Data downloaded successfully.


In [2]:
# Set up X_train, X_test, and y_train_labels objects
import pandas as pd
import warnings
warnings.simplefilter(action='ignore', category=Warning)

X_train=pd.read_csv("sst2_competition_data/X_train.csv", squeeze=True)
X_test=pd.read_csv("sst2_competition_data/X_test.csv", squeeze=True)

y_train_labels=pd.read_csv("sst2_competition_data/y_train_labels.csv", squeeze=True)

# ohe encode Y data
y_train = pd.get_dummies(y_train_labels)

X_train.head()

0    The Rock is destined to be the 21st Century 's...
1    The gorgeously elaborate continuation of `` Th...
2    Singer/composer Bryan Adams contributes a slew...
3                 Yet the act is still charming here .
4    Whether or not you 're enlightened by any of D...
Name: text, dtype: object

In [3]:
#checking size and makeup of data
print(len(X_train))
print(len(X_test))
print(y_train_labels.unique())
print(X_train[738])

6920
1821
['Positive' 'Negative']
A different movie -- sometimes tedious -- by a director many viewers would like to skip but film buffs should get to know .


## Discuss the dataset in general terms and describe why building a predictive model using this data might be practically useful.  Who could benefit from a model like this?
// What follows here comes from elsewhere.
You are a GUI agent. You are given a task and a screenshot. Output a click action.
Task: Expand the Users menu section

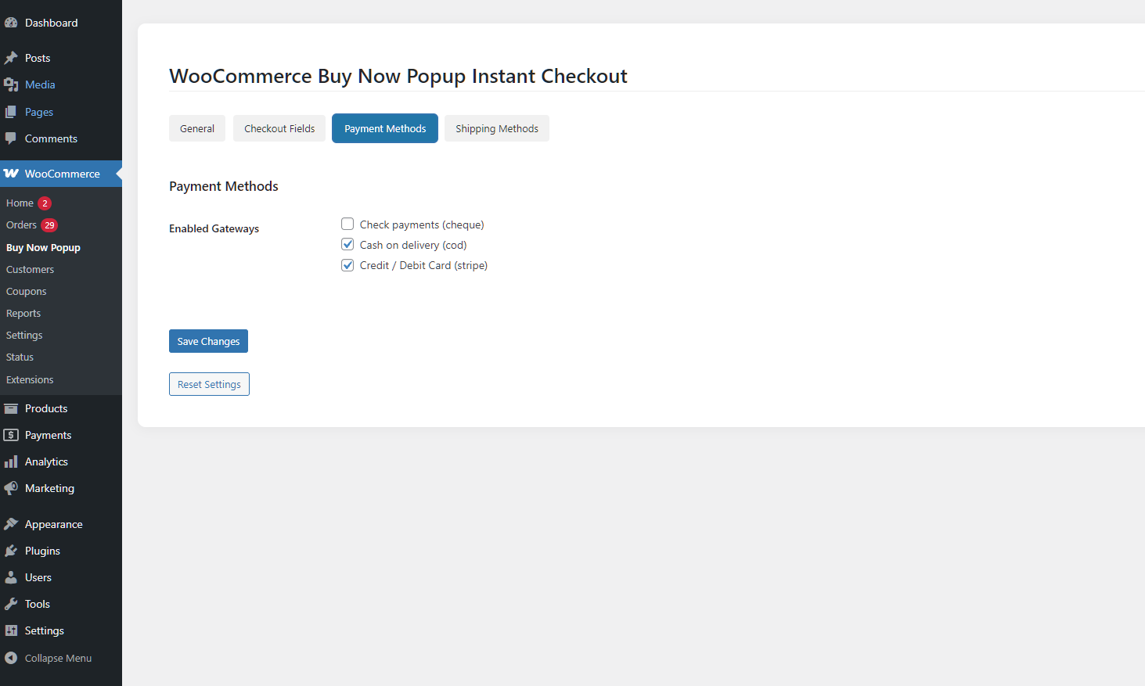coord(38,577)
Explain.

The dataset contains about 9000 total movie reviews that are labeled as having either positive or negative sentiment. 
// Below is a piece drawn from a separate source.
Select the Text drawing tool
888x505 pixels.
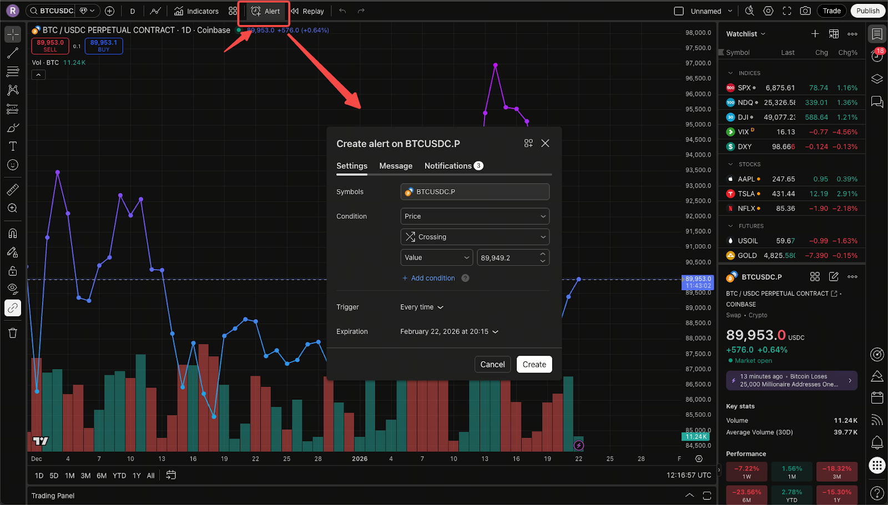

Building a model to predict the sentiment of movie reviews would be practically useful for websites like Rotten Tomatoes or IMDB, which aggregate reviews from multiple sources and generate an overall rating for a film. It could also be useful as an input for a movie recommendation algorithm. 

Movie review websites would obviously benefit from a model like this, and so would the filmmakers, movie studios, and moviegoers who use aggregated review information to make choices about which films to make or see. 

## Run at least three prediction models to try to predict the SST sentiment dataset well.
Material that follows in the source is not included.